All the comments on the question provided a summary answer: NO. This can can be summarized in two points:

  1. There are languages where Object-Subject word order is possible (albeit rare).
  2. Even in the languages nominally Subject-Object dominant, it is possible and indeed common to reverse the order to Object-Subject.

However, there are two aspects of this question worth answering.

  1. Is it worth even tracking the SOV order in languages and then asking this question.
  2. Why is the subject more likely to precede object across all human languages.

Re 1. The whole SOV/VSO/... thing is mostly an artefact of a linguistic theory that is concerned with the surface order of words in a sentence. It is clearly a remnant of the analytic nature of the languages spoken or focused on by the theoreticians. Not all traditions are at all concerned with word order nearly as much and will ask questions with a different bias. It may be worth keeping an eye on how the ordering of words is used to express certain meanings, but the order itself is really incidental. Of course, the whole subject/object deal is itself incidental to concerns of agent/patient relationship (experts on ergativity would do well to weigh in, here).

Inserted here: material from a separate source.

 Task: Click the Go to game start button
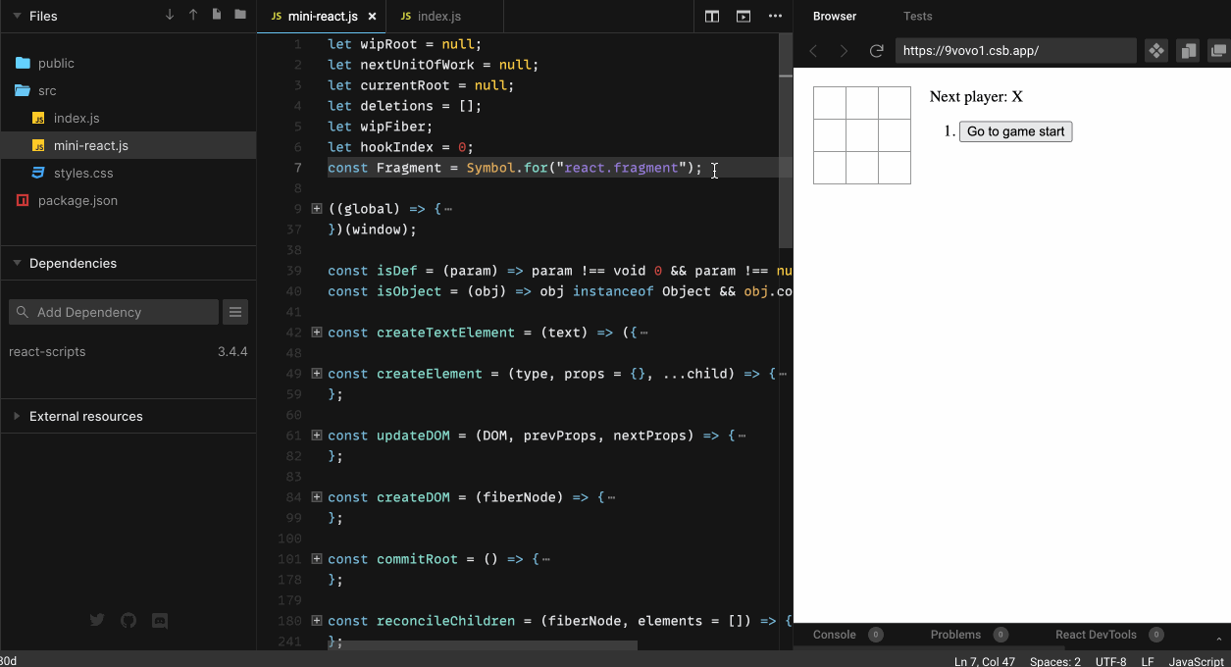1015,130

Re 2. Given the revised emphasis and refocusing of our concern about word order from 1, we can ask why (with all the caveats in mind) do people tend to express the agent/patient relationship in a linear order going from agent to patient. The answer probably lies in what I would like to call (inspired by George Lakoff) 'motivated iconicity'. If time and action are conceptualized in space, then when that space is conceived as directional away from the actor, language may replicate that direction with word order. There are no universals here, just tendencies that may aggregate to very strong trends. There's some research on iconicity but not nearly enough to make this more than a supposition. But perhaps one worth further investigation.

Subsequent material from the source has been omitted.